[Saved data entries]
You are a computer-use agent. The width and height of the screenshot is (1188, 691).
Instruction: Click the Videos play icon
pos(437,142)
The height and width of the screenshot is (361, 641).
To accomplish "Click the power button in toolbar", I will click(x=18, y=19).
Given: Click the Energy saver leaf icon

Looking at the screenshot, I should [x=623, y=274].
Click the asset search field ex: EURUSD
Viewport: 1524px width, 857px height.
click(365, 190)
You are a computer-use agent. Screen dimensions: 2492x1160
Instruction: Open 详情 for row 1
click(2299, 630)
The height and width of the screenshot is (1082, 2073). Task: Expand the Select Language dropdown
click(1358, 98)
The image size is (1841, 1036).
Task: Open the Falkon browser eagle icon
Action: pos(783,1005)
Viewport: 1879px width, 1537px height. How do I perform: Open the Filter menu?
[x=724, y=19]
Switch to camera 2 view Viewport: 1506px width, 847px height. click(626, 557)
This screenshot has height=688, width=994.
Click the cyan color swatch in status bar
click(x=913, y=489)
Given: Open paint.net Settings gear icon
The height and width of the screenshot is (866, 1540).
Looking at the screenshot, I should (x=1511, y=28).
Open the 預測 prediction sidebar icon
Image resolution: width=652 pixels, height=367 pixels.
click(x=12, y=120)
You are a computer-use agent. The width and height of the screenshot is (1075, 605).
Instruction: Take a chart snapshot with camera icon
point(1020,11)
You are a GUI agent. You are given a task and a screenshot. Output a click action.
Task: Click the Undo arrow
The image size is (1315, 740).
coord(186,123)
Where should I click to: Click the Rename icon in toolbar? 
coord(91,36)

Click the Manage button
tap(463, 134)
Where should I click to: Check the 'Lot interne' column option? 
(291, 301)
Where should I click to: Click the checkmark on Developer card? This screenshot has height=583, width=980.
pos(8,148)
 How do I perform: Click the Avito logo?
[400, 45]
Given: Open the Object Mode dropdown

WORK TO COMPLETE
Write out the records once more, precisely as they stand.

ANSWER TO THIS PROBLEM
You are a computer-use agent. The width and height of the screenshot is (1188, 691).
Instruction: Click the Videos play icon
pos(437,142)
The height and width of the screenshot is (361, 641).
To accomplish "Click the power button in toolbar", I will click(x=18, y=19).
Given: Click the Energy saver leaf icon

Looking at the screenshot, I should [x=623, y=274].
Click the asset search field ex: EURUSD
Viewport: 1524px width, 857px height.
click(365, 190)
You are a computer-use agent. Screen dimensions: 2492x1160
Instruction: Open 详情 for row 1
click(2299, 630)
The height and width of the screenshot is (1082, 2073). Task: Expand the Select Language dropdown
click(1358, 98)
The image size is (1841, 1036).
Task: Open the Falkon browser eagle icon
Action: pos(783,1005)
Viewport: 1879px width, 1537px height. How do I perform: Open the Filter menu?
[x=724, y=19]
Switch to camera 2 view Viewport: 1506px width, 847px height. click(626, 557)
This screenshot has height=688, width=994.
Click the cyan color swatch in status bar
click(x=913, y=489)
Given: Open paint.net Settings gear icon
The height and width of the screenshot is (866, 1540).
Looking at the screenshot, I should (x=1511, y=28).
Open the 預測 prediction sidebar icon
Image resolution: width=652 pixels, height=367 pixels.
click(x=12, y=120)
You are a computer-use agent. The width and height of the screenshot is (1075, 605).
Instruction: Take a chart snapshot with camera icon
point(1020,11)
You are a GUI agent. You are given a task and a screenshot. Output a click action.
Task: Click the Undo arrow
The image size is (1315, 740).
coord(186,123)
Where should I click to: Click the Rename icon in toolbar? 
coord(91,36)

Click the Manage button
tap(463, 134)
Where should I click to: Check the 'Lot interne' column option? 
(291, 301)
Where should I click to: Click the checkmark on Developer card? This screenshot has height=583, width=980.
pos(8,148)
 How do I perform: Click the Avito logo?
[400, 45]
Given: Open the Object Mode dropdown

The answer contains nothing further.